2-Manevi tazminat davası bakımından yapılan incelemede ise; asıl uyuşmazlık manevi tazminatın bölünüp bölünmeyeceği noktasında toplanmaktadır.
Gerçekten, hukuka aykırı bir eylem yüzünden çekilen elem ve üzüntüler, o tarihte duyulan ve duyulması gereken bir haldir. Başka bir anlatımla üzüntü ve acıyı zamana yaymak suretiyle, manevi tazminatın bölünmesi, bir kısmının dava konusu yapılması kalanın saklı tutulması olanağı yoktur. Niteliği itibariyle manevi tazminat bölünemez. Bir defada istenilmesi gerekir.
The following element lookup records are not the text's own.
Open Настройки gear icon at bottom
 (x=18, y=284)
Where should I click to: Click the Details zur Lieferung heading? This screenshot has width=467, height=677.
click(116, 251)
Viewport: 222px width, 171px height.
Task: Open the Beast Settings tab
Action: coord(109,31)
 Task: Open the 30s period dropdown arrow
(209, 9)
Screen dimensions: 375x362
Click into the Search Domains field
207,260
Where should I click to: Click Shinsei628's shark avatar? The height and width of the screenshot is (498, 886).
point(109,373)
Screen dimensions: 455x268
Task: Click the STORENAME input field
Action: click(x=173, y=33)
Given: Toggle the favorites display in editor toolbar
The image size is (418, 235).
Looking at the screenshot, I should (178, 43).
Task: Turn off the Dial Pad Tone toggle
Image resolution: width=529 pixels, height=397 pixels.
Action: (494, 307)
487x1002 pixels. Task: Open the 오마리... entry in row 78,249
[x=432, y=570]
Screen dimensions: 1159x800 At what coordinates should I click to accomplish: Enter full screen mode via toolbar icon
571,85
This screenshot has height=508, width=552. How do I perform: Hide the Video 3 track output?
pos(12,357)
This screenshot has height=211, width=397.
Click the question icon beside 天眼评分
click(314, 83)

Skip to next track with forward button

Yargıtay H.G.K’nun 25.9.1996 gün ve 1996/21-397-637 karar ile 13.10.1999 gün ve 1999/21-684-818 sayılı kararı da bu doğrultudadır.
Somut olayda 12.03.2008 tarihli ibraname ile davacının aynı olay nedeniyle ve manevi zararlarına karşılık olarak 1.000,00TL aldığının anlaşılmasına göre davacının manevi tazminat davasının reddi yerine yazılı şekilde kabulüne karar verilmesi usul ve yasaya aykırı olup bozma nedenidir
Mahkemece bu maddi ve hukuki olgular nazara alınmaksızın yazılı şekilde karar verilmesi usul ve yasaya aykırı olup bozma nedenidir.
O halde davalı şirket vekilinin bu yönleri amaçlayan temyiz itirazları kabul edilmeli ve hüküm bozulmalıdır.
SONUÇ: Hükmün yukarıda açıklanan nedenlerle BOZULMASINA, temyiz harcının istek halinde davalıya iadesine, 02.06.2014 gününde oy birliğiyle karar verildi.